Malgré cette charge, son économie vient d'atteindre l'autosuffisance alimentaire. Mais la dette extérieure ne fait que croître, et la reprise de l'aide occidentale reste subordonnée à la fin de l'intervention militaire au Cambodge, un pays pour lequel l'URSS dépense chaque année 100 millions de dollars.

Encouragés par l'appel des pays de l'ASEAN en faveur du retrait graduel de leurs troupes du Cambodge, les Vietnamiens présentent un plan de règlement du conflit, le 29 janvier.
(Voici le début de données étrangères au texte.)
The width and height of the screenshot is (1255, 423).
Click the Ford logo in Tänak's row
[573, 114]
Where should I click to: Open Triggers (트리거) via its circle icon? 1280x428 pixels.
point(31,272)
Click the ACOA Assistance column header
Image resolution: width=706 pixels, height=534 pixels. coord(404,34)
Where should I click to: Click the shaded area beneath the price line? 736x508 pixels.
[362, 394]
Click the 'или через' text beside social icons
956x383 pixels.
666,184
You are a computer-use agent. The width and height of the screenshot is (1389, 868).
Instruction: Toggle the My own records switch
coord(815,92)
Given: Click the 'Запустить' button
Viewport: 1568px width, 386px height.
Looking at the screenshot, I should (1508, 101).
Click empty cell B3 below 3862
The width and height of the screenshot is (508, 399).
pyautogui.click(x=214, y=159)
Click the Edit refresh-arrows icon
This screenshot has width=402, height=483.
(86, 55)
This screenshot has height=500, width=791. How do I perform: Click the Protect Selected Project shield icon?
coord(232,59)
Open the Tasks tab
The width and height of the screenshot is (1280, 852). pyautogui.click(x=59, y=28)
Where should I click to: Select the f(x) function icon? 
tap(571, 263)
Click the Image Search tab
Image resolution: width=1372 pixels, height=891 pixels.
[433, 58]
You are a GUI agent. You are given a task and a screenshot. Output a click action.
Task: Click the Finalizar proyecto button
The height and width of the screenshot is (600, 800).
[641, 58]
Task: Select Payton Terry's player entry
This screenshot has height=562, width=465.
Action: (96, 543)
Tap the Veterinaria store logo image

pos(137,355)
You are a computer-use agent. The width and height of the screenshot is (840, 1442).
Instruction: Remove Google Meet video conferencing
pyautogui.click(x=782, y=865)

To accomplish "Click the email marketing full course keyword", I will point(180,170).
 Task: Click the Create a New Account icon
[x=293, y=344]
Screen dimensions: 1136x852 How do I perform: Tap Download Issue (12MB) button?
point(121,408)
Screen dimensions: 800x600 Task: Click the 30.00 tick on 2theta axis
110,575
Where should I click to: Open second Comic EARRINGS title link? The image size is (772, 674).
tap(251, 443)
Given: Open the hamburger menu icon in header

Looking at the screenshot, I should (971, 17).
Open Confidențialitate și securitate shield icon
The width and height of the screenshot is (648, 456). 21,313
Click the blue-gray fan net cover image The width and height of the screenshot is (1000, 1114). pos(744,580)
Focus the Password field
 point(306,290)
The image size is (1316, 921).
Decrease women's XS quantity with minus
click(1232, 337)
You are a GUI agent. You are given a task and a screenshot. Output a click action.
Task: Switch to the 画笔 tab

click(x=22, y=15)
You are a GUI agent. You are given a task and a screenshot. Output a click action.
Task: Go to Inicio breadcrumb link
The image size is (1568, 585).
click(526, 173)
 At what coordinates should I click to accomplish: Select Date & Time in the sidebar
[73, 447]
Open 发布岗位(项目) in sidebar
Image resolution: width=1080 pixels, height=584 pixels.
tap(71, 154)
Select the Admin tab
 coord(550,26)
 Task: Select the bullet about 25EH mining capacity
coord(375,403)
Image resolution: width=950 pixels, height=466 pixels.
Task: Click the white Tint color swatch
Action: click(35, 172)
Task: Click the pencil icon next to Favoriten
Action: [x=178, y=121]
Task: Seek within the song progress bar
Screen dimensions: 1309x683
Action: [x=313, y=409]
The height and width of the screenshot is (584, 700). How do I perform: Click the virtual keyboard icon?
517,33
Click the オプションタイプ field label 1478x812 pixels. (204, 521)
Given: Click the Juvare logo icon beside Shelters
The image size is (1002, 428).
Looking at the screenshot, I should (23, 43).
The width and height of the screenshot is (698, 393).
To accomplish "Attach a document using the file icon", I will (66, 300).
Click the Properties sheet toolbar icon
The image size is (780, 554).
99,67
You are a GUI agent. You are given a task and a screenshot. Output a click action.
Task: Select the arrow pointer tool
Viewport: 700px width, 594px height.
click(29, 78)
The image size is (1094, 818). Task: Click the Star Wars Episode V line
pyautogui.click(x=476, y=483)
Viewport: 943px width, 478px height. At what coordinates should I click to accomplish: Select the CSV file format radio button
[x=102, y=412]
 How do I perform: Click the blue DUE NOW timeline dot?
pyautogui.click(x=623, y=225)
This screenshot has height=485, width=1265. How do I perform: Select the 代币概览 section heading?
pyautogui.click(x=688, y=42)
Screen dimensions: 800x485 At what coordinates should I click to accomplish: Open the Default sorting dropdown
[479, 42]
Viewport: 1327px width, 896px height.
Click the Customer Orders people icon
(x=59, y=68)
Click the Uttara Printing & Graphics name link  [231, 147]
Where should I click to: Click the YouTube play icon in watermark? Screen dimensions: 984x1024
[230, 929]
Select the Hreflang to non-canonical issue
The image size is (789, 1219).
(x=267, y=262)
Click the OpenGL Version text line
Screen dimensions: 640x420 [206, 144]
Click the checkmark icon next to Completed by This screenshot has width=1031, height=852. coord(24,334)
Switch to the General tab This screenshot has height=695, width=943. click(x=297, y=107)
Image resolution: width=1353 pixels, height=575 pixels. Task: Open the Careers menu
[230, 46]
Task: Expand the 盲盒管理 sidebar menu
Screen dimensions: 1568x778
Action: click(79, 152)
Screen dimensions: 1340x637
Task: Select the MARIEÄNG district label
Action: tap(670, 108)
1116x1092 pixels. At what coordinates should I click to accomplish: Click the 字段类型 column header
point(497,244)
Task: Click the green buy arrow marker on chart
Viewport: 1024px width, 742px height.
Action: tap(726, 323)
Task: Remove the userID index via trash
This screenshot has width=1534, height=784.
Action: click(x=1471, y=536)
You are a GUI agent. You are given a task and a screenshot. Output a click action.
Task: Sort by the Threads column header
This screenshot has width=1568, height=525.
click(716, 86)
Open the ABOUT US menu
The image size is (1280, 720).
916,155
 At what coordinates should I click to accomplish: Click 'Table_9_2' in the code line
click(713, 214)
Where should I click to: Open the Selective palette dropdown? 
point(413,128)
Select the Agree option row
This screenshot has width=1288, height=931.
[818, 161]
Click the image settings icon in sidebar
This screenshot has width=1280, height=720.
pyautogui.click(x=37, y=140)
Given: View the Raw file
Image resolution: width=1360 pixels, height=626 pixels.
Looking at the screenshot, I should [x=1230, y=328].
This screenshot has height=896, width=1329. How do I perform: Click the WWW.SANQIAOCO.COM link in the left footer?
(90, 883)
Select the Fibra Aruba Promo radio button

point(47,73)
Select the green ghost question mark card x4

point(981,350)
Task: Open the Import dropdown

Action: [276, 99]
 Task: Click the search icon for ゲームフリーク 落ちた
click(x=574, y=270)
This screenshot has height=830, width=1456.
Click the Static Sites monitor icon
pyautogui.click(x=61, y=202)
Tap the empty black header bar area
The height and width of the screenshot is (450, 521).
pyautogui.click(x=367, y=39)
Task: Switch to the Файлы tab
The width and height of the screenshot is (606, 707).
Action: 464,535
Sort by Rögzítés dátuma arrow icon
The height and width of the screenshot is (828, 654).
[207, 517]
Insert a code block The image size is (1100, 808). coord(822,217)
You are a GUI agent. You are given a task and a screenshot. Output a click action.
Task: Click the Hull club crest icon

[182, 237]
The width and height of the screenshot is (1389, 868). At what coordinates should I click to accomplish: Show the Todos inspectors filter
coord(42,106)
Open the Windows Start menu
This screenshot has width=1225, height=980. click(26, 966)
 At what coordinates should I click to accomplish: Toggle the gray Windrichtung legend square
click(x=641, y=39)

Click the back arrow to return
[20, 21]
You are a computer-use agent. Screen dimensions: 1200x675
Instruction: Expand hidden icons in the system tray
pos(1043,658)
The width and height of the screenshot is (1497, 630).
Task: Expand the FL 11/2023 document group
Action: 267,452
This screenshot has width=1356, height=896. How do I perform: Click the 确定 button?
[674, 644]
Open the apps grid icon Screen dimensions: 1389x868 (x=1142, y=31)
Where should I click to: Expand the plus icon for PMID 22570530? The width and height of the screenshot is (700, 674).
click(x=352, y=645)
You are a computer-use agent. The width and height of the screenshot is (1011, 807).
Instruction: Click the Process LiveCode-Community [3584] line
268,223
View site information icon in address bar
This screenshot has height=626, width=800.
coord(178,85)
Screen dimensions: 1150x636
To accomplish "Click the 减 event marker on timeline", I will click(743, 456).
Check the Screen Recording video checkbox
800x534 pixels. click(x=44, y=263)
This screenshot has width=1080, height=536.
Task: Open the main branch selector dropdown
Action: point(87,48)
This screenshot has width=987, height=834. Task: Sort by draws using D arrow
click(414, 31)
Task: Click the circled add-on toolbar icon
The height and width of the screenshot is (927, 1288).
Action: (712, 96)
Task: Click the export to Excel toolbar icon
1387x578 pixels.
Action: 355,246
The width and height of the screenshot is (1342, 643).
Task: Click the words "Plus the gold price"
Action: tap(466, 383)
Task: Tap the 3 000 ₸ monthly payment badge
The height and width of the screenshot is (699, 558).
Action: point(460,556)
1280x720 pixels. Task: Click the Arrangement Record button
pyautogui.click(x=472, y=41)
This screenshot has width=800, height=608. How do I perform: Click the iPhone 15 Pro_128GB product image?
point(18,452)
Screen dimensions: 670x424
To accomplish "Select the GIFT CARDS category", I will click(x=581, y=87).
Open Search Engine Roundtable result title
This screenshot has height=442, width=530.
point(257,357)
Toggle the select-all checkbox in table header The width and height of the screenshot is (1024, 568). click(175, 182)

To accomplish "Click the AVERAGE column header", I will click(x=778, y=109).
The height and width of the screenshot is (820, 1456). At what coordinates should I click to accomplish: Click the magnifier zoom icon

Ils proposent l'instauration, de part et d'autre de la frontière khméro-thaïlandaise, d'une zone de sécurité sous contrôle international, ainsi que des discussions avec la Chine pour le retrait vietnamien du Cambodge, parallèlement à la cessation du soutien chinois aux résistants khmers.

Au cours de la tournée d'explication qu'il effectue en Indonésie et en Australie, le ministre vietnamien des Affaires étrangères, Nguyen Co Thach, précise même que son gouvernement est prêt à discuter directement de la question cambodgienne sans la faire dépendre d'un règlement global en Asie du Sud-Est. Espoir de détente qui pourtant va, bien vite, s'estomper dans le fracas des armes.

Combats furieux

Depuis le début de l'année, les Khmers rouges (35 000 maquisards), principale composante de la résistance au gouvernement provietnamien de Phnom Penh, multiplient les actions militaires. Sévèrement étrillés l'an passé, ils ont reçu une aide de la Chine et harcèlent les troupes vietnamiennes. Du 19 janvier au 7 février, quatre capitales provinciales — parmi lesquelles Siem Reap, QG vietnamien pour le Cambodge occidental, Battambang, deuxième ville du pays — et trois garnisons vietnamiennes sont attaquées.

Riposte des Vietnamiens, qui déclenchent leur traditionnelle offensive de la saison sèche contre les camps de la résistance sur la frontière, au moment où le chef de leur diplomatie, Nguyen Co Thach, quitte précipitamment Bangkok sans avoir rencontré les dirigeants thaïlandais. En quelques jours, toute la frontière khméro-thaïlandaise s'embrase. Des troupes vietnamiennes, pourchassant les Khmers rouges, pénètrent en Thaïlande ; l'aviation de Bangkok intervient ; les réfugiés fuient vers l'ouest. En avril, c'est au tour des camps du Front national de libération du peuple khmer d'être attaqués.

Implications étrangères

La Chine avait annoncé qu'elle soutiendrait la Thaïlande si celle-ci était menacée. Heurts entre patrouilles, tirs d'artillerie, accrochages..., c'est une véritable petite guerre qui, au printemps, oppose Vietnamiens et Chinois le long de leurs provinces limitrophes. Ces combats sont les plus graves depuis la guerre de février 1979.